Kapolri dan Jaksa Agung Kompak Bantah Isu Keretakan
Kapolri Jenderal Listyo Sigit Prabowo dan Jaksa Agung ST Burhanuddin secara bersama-sama menegaskan bahwa hubungan antara Polri dan Kejaksaan Agung tetap solid, tanpa ada persoalan berarti. Penegasan ini disampaikan dalam pertemuan yang digelar di Gedung Kejaksaan Agung, Jakarta, pada Senin, 13 Juli 2026. Keduanya tampil kompak di hadapan awak media untuk meredam berbagai isu yang berkembang mengenai ketidakharmonisan antarlembaga penegak hukum tersebut.
“Yang jelas, saya pastikan di sini, apalagi kita hadir bersama Bapak Jaksa Agung dan seluruh pejabat utama Adhyaksa. Saya didampingi Wakapolri dan pejabat utama Mabes Polri.
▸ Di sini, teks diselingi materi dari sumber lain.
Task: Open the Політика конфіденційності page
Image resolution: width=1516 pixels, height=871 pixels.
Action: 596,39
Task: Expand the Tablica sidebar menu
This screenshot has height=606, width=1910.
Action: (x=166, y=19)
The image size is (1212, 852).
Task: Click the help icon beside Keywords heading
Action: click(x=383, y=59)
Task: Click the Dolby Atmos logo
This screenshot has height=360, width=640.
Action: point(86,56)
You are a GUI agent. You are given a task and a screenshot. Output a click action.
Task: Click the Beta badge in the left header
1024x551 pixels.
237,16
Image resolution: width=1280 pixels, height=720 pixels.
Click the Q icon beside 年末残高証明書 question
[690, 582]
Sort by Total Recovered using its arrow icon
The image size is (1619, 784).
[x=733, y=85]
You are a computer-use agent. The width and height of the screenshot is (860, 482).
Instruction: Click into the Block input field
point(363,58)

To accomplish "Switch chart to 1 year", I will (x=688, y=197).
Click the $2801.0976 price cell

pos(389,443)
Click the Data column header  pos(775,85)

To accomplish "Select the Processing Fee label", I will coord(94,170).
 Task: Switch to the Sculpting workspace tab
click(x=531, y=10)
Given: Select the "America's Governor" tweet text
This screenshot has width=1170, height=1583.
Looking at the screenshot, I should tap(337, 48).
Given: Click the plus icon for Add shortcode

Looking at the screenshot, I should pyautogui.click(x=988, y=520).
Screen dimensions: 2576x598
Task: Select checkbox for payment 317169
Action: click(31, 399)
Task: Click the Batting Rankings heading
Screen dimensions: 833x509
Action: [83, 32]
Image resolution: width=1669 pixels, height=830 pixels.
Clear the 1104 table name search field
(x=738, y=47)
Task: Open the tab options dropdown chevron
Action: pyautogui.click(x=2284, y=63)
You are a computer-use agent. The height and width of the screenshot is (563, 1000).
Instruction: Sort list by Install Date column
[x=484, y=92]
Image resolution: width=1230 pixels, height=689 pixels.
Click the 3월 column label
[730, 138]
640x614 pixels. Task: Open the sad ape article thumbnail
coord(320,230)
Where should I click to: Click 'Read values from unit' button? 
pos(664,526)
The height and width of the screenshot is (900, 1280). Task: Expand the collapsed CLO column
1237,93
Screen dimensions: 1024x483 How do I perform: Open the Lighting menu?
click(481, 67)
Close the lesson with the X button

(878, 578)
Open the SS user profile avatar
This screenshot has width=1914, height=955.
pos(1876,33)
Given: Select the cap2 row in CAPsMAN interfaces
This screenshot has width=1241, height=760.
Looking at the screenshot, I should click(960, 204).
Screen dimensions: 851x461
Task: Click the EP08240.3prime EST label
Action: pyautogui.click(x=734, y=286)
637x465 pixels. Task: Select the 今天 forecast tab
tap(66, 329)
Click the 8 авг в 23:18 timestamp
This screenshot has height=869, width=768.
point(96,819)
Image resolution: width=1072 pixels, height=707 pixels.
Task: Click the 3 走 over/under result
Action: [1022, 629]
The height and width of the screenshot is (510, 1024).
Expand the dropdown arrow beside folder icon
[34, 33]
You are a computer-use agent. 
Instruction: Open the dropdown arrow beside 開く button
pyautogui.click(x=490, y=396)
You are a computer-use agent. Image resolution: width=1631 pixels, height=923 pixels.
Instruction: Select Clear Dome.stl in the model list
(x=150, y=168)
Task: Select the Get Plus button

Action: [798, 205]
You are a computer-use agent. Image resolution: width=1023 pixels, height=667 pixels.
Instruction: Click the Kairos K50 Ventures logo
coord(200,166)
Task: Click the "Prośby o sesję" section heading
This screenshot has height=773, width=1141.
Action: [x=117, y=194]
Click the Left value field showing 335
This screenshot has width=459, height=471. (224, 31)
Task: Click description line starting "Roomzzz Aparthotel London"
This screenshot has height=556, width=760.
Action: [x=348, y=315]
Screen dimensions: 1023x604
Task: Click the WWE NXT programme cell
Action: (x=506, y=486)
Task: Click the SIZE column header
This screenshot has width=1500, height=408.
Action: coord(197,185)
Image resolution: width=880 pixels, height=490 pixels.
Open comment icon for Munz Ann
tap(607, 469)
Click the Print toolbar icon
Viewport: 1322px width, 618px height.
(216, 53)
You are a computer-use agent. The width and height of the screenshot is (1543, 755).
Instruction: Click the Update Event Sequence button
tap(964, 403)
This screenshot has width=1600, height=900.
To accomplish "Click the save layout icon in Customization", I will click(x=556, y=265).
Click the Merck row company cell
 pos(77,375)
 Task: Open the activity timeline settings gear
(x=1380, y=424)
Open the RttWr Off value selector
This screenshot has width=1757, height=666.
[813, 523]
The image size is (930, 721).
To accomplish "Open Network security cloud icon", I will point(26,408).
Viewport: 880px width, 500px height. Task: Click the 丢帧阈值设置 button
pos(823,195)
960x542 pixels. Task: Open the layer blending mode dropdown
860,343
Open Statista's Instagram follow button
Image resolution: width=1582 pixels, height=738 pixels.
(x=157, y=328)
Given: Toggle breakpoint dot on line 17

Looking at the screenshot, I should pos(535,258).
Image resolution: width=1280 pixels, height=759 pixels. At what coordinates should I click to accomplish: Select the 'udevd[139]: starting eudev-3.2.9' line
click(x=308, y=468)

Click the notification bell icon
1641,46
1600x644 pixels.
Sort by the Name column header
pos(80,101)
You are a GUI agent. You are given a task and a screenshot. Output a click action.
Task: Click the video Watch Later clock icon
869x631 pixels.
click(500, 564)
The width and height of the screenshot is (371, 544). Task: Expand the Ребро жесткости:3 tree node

Tentunya kami sama-sama sepakat dengan seluruh jajaran bahwa tidak ada masalah dengan dua institusi,” ujar Kapolri Listyo Sigit dalam konferensi pers.
Koordinasi hingga Tingkat Daerah untuk Kawal Program Pemerintah
Dalam kesempatan itu, Kapolri menekankan pentingnya penguatan koordinasi tidak hanya di tingkat pusat, tetapi juga hingga ke jajaran Polda, Polres, Kejati, dan Kejari. Langkah ini dinilai krusial untuk mengawal berbagai program prioritas pemerintah agar berjalan optimal dan memberikan manfaat nyata bagi masyarakat.
“Kami sepakat bahwa kami akan terus bersilaturahmi. Setelah ini akan ditindaklanjuti di tingkat provinsi maupun kabupaten. Karena kita juga menyadari banyak agenda program pemerintah yang harus kita jaga dan kawal. Tentunya itu membutuhkan soliditas dan sinergitas yang lebih kuat,” tambah Listyo Sigit.
Jaksa Agung: Sinergi Sudah Berjalan Lama, Hanya Kurang Ekspos
Senada dengan Kapolri, Jaksa Agung ST Burhanuddin menegaskan bahwa sinergi antara Kejaksaan dan Polri telah terjalin sejak lama dan merupakan amanat undang-undang. Ia mengakui bahwa kerja sama tersebut selama ini tidak banyak dipublikasikan, sehingga publik mungkin tidak menyadari eratnya hubungan kedua institusi.
“Sinergi itu sudah dilakukan sejak lama. Undang-undang juga mengharuskan dan memang harus bersinergi. Hari ini kami lengkapi agar teman-teman yang belum tahu bagaimana bersinerginya kami. Yang lalu-lalu kami bersinergi, cuma memang kami tidak terbuka,” jelas Burhanuddin.
Kejaksaan dan Polri: Satu Kesatuan Penegakan Hukum
Jaksa Agung menekankan bahwa Kejaksaan dan Polri merupakan satu kesatuan dalam sistem penegakan hukum yang memiliki tujuan yang sama, yaitu memberikan rasa aman dan keadilan kepada masyarakat. Ia menegaskan bahwa kedua institusi tidak dapat dipisahkan dalam menjalankan fungsi penegakan hukum.
“Kami ini satu kesatuan. Tujuannya adalah memberi rasa aman di masyarakat, memberi rasa adil di masyarakat. Kami mempunyai tujuan yang sama, kami tidak bisa dipisah-pisahkan,” tegas Burhanuddin.
Pertemuan ini dihadiri oleh Wakapolri dan sejumlah pejabat utama Mabes Polri serta pejabat tinggi Kejaksaan Agung. Momen kebersamaan ini diharapkan dapat memperkuat sinergi antarlembaga dalam menegakkan hukum dan mengawal program-program pemerintah ke depan.